O cliente olhava fixamente para ela. Já que ele não queria fazer sexo, apenas alguém que o escutasse, chamar um travesti era a opção mais barata. Porém, olhar para aquela pessoa sem um sexo definido o deixava ainda mais confuso. Mas, afinal, o que ele/ela tinha falado fazia sentido. O cliente pegou o celular e enviou uma mensagem para si mesmo: “não se esqueça de cortar a mesada de seu filho por alguns meses”. Depois, deitou no chão e voltou a falar:
_A minha existência na Terra nunca foi suave. Quando estava na faculdade, o colega que dividia o quarto comigo se matou. Fui eu que encontrei o corpo. Ele estava estirado no chão, muito sangue em volta. Aproximei e vi o sangue saindo pela boca e pelo nariz, os olhos sem vida. Desde então, eu não consigo mais ficar no escuro, eu fecho os olhos durante o banho para ensaboar meu cabelo e tenho a impressão de que ele está dentro do box me olhando, a três dedos do meu rosto. Cai algo de madrugada embaixo da cama, eu vou pegar e tenho a impressão que meus dedos vão voltar sujos de sangue. É ridículo, um ateu com medo de fantasma. Mas eu sei que ele sempre esteve me acompanhando para me lembrar de que esta vida não vale a pena, que no final a conta não fecha: é muito gasto para pouco retorno, é muita gente chata para pouca gente legal. É um trabalho de merda do qual no máximo eu posso sair para arrumar outro trabalho de merda.

O cliente fez uma pausa. Ele não percebeu, mas enquanto falava Tati observava todo o apartamento.

_Você se incomoda que eu fume?

_Não, fique à vontade.

Ela foi até a bolsa, pegou uma cigarrilha e a acendeu na varanda, onde começou a falar:

_Você pensa assim justamente por ser ateu.
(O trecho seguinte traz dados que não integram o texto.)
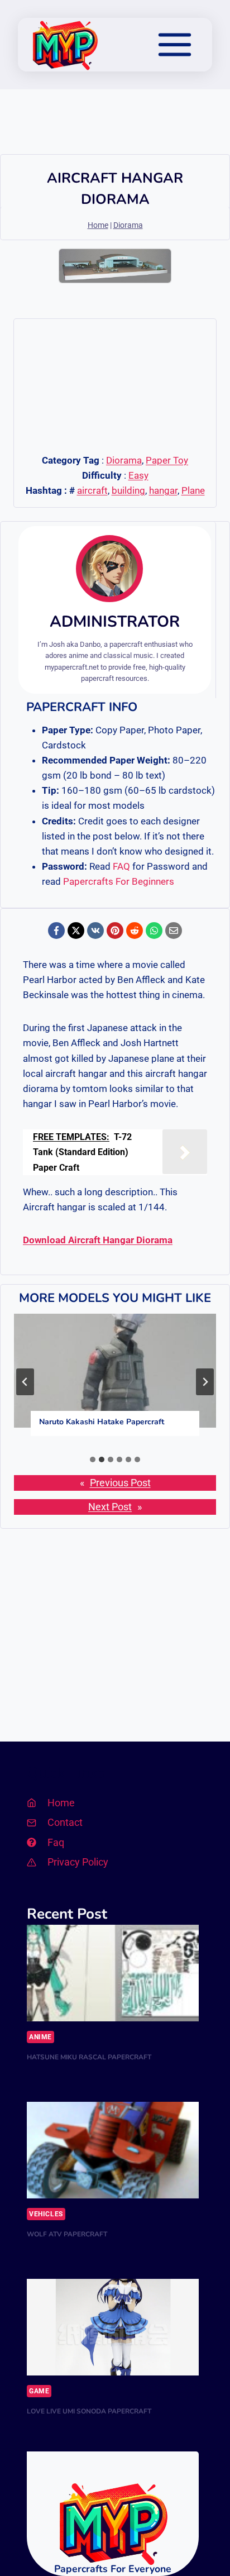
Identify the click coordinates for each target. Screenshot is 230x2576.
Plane (193, 490)
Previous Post (120, 1483)
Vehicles (46, 2214)
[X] (76, 930)
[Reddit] (134, 930)
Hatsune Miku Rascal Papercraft (89, 2057)
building (128, 490)
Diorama (128, 225)
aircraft (92, 490)
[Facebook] (56, 930)
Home (98, 225)
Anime (40, 2037)
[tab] (92, 1459)
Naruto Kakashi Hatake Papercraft (101, 1421)
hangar (163, 490)
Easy (138, 475)
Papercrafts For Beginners (118, 881)
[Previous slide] (25, 1381)
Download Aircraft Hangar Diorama (97, 1240)
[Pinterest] (115, 930)
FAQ (121, 866)
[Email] (173, 930)
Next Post (110, 1507)
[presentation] (115, 1371)
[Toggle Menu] (175, 45)
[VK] (95, 930)
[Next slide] (205, 1381)
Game (39, 2391)
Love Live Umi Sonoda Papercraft (89, 2411)
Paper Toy (167, 460)
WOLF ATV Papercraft (67, 2234)
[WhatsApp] (154, 930)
Deus nos vê como nós vemos os peixes em um aquário. Imagina se um peixe, ainda que seja o mais inteligente do mundo, viesse te explicar o sentido da vida. Você certamente acharia aquele peixe prepotente, já que ele tentaria criar uma teoria sem nunca ter olhado um telescópio, sem saber onde fica a África, a Amazônia, sem conhecer todo o sistema solar... É assim que Deus pensa quando nos vê buscando o sentido da vida e tentando explicar o universo através do nosso cérebro usando apenas nossa linguagem e nossos números, todos completamente limitados: como a gente veria um peixinho dourado tentando resolver uma questão de álgebra.

_O que você diz faz um sentido muito grande, mas talvez eu só pense assim porque estar chapado me deixou mais burro.

_Eu penso assim porque eu já vi muito desta vida. Quando eu tinha 13 anos comecei a me vestir de mulher. Meu pai me deu uma surra, me colocou para fora de casa e disse: “vá viver a sua vida, mas saiba que desse jeito você está fudido, ou vai ser cabeleireiro ou vai ser puta”. Eu não sabia cortar cabelo, então tive que escolher a última opção. Não que eu soubesse ser puta, mas isso eu encontrei muitos homens para me ensinar. Vou te falar, a maneira como você encontrou o seu colega é fichinha perto do que eu já vi durante estes anos na rua. E é por isso que eu espero ansiosamente o dia em que Deus ou algum enviado tenha uma explicação muito iluminada para esta bosta de vida.

Ela deu um trago profundo e exalou a fumaça para dentro da sala, onde ficou parada como uma névoa. Ela foi até a bolsa e continuou sua história:

_Até o dia em que um cara me matou. Um grande filho da puta. Mas ele matou Tati Bernardi uma noite e na manhã seguinte nasceu Tati Tresoitão.

Ela tirou uma pistola da bolsa.

_Você deve estar achando curioso eu ter esse nome e usar uma pistola, né? Eu realmente usei revólver calibre 38 um tempo, mas perdi a arma durante um assalto. Tudo bem, digamos que o calibre a que tresoitão se refere não é o da minha arma.

Ela riu sozinha, apontou a arma para seu cliente no chão e disse:

_Você já deve ter lido nos jornais sobre mim e sabe que fingir-se de morto não vai adiantar.

Mas ele já estava dormindo há algum tempo, nem viu o assalto ser anunciado. Tati então se ajoelhou, colocou a pistola dentro da boca de seu cliente e disparou. Ela se levantou, viu o sangue começar a jorrar da sua boca e riu da situação: ele terminou justamente como o amigo que tanto o impressionara.

Ela levou todos os objetos de valor que encontrou na casa até o porta-malas do carro da vítima na garagem. Ao contrário dele, a imagem de uma pessoa morta com um tiro na boca não a perturbou e antes de atravessar o portão com seu novo carro, ela já não se lembrava mais do último olhar aterrorizado de seu cliente.